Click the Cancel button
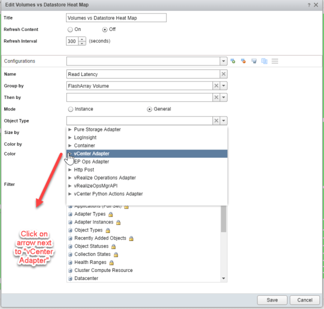Image resolution: width=324 pixels, height=309 pixels. [305, 300]
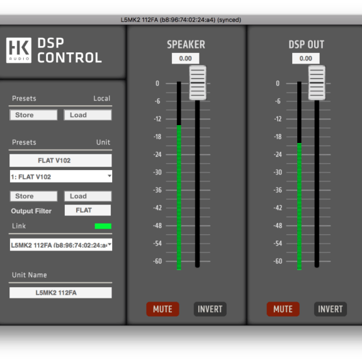Click the FLAT V102 preset name field
This screenshot has width=362, height=362.
60,161
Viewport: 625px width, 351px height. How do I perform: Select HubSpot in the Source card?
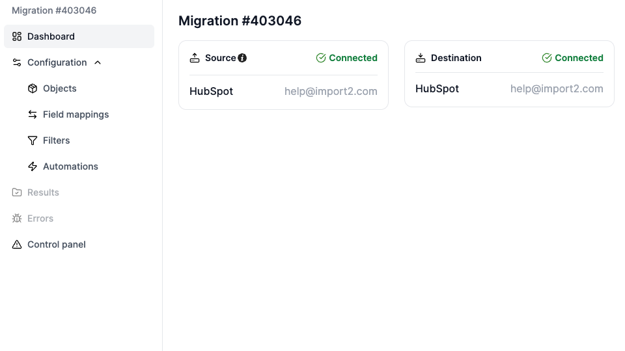tap(211, 91)
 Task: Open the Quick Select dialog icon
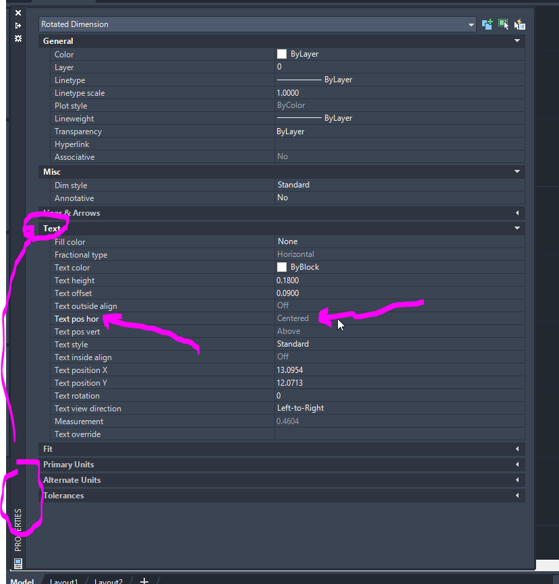click(x=519, y=24)
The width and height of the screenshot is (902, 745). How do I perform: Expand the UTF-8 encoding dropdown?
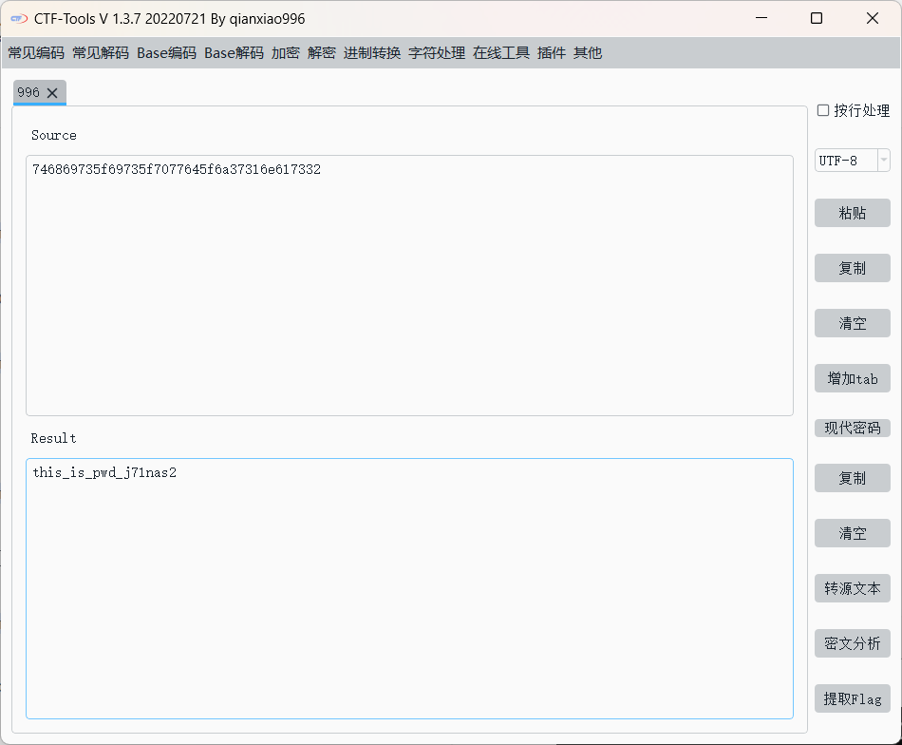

What you are asked to do => Repeat the entries verbatim; no pictures.

Expected answer =>
Click the Cancel button
Image resolution: width=324 pixels, height=309 pixels. [305, 300]
Click the FLAT V102 preset name field
This screenshot has width=362, height=362.
60,161
Viewport: 625px width, 351px height. How do I perform: Select HubSpot in the Source card?
tap(211, 91)
 Task: Open the Quick Select dialog icon
click(x=519, y=24)
The width and height of the screenshot is (902, 745). How do I perform: Expand the UTF-8 encoding dropdown?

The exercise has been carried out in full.